** Start Data supplied **

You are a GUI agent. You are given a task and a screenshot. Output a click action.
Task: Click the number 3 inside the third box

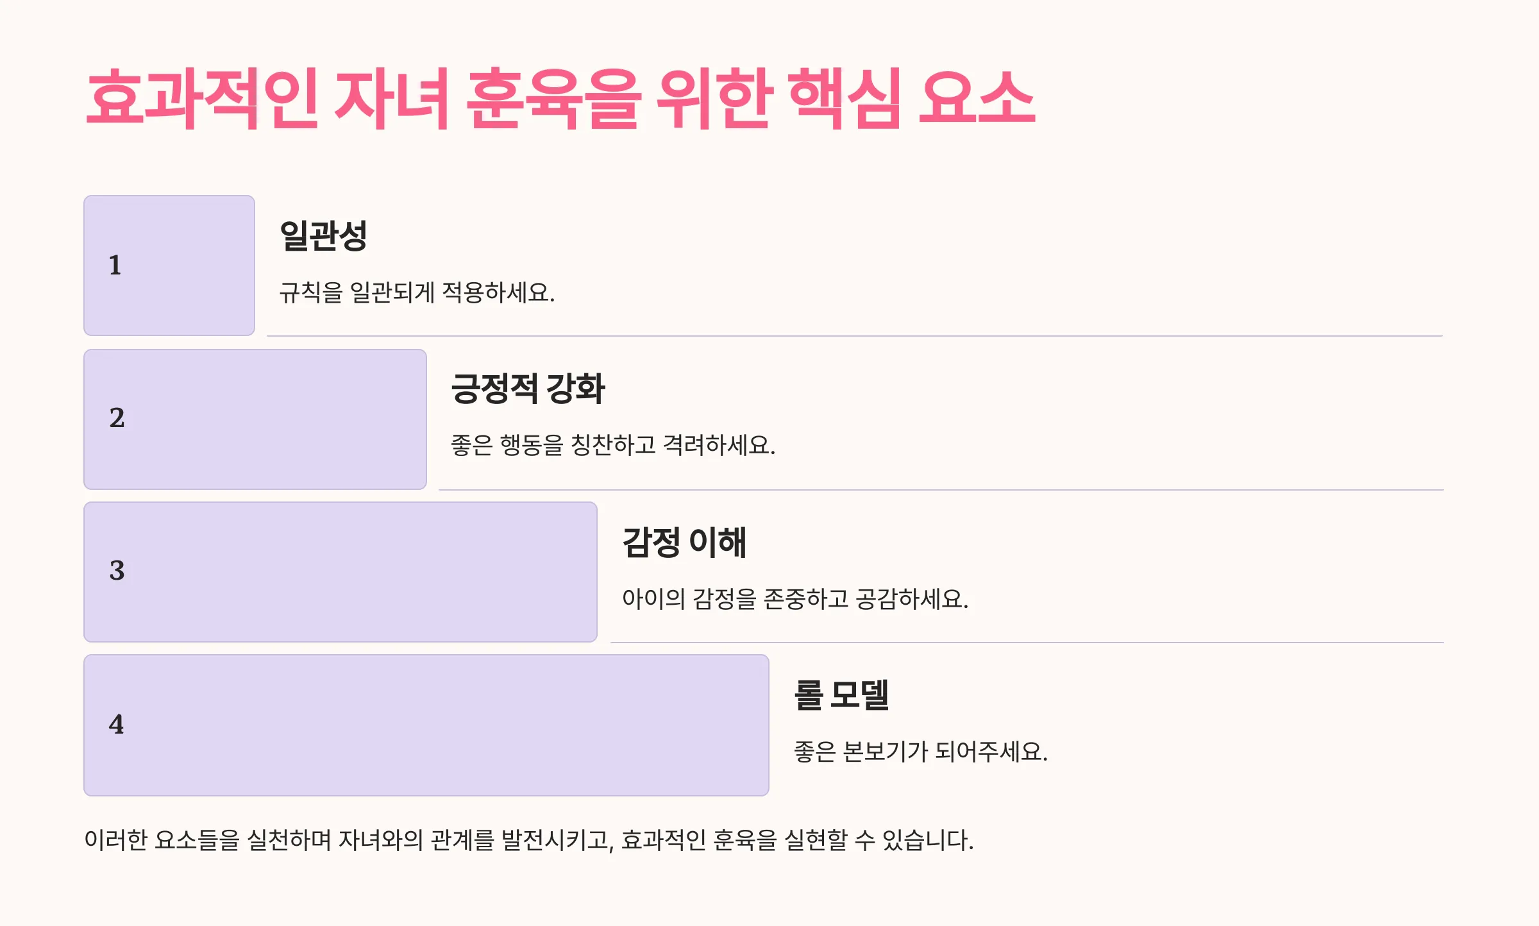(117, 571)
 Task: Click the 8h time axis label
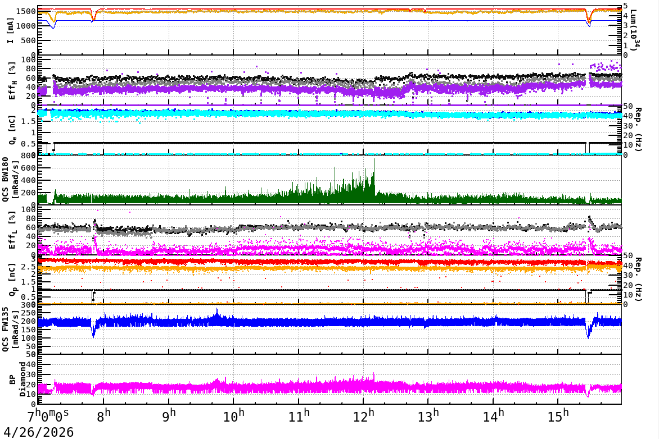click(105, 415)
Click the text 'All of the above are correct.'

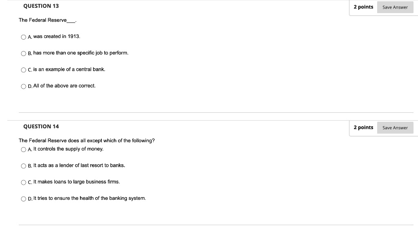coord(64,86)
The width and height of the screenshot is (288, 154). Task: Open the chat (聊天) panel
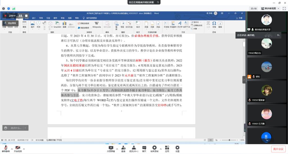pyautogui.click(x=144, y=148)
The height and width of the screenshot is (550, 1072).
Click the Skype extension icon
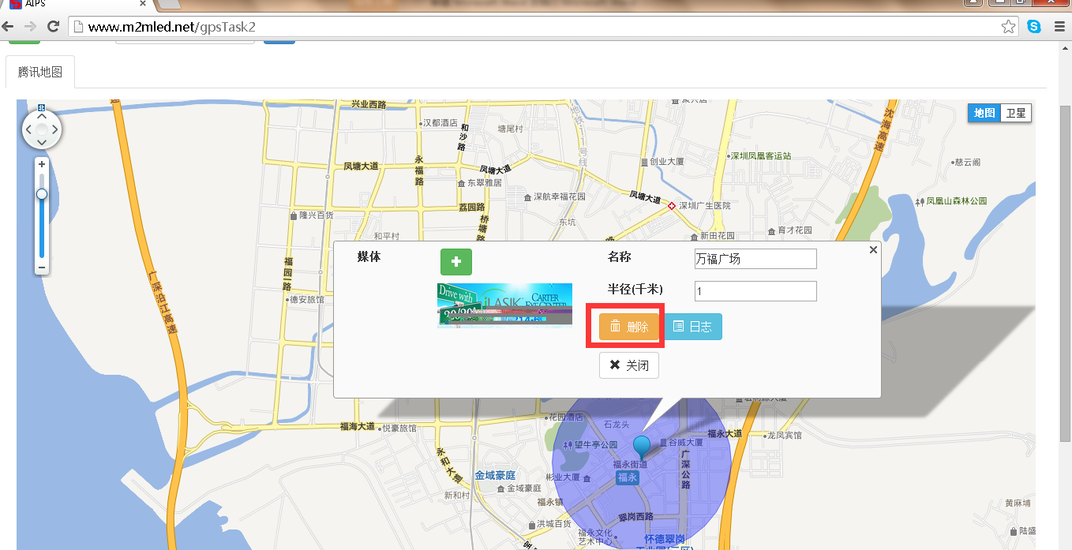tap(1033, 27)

** End Data supplied **

■ Your objective ■
Rewrite all of the data above with every "screenshot" switched to "screen capture" and nothing else changed. Leave the pictures out of your output.

■ The completed task ■
You are a GUI agent. You are given a task and a screen capture. Output a click action.
Task: Click the number 3 inside the third box

(117, 571)
 Task: Click the 8h time axis label
click(105, 415)
Click the text 'All of the above are correct.'

coord(64,86)
The width and height of the screen capture is (288, 154). Task: Open the chat (聊天) panel
pyautogui.click(x=144, y=148)
The height and width of the screen capture is (550, 1072).
Click the Skype extension icon
tap(1033, 27)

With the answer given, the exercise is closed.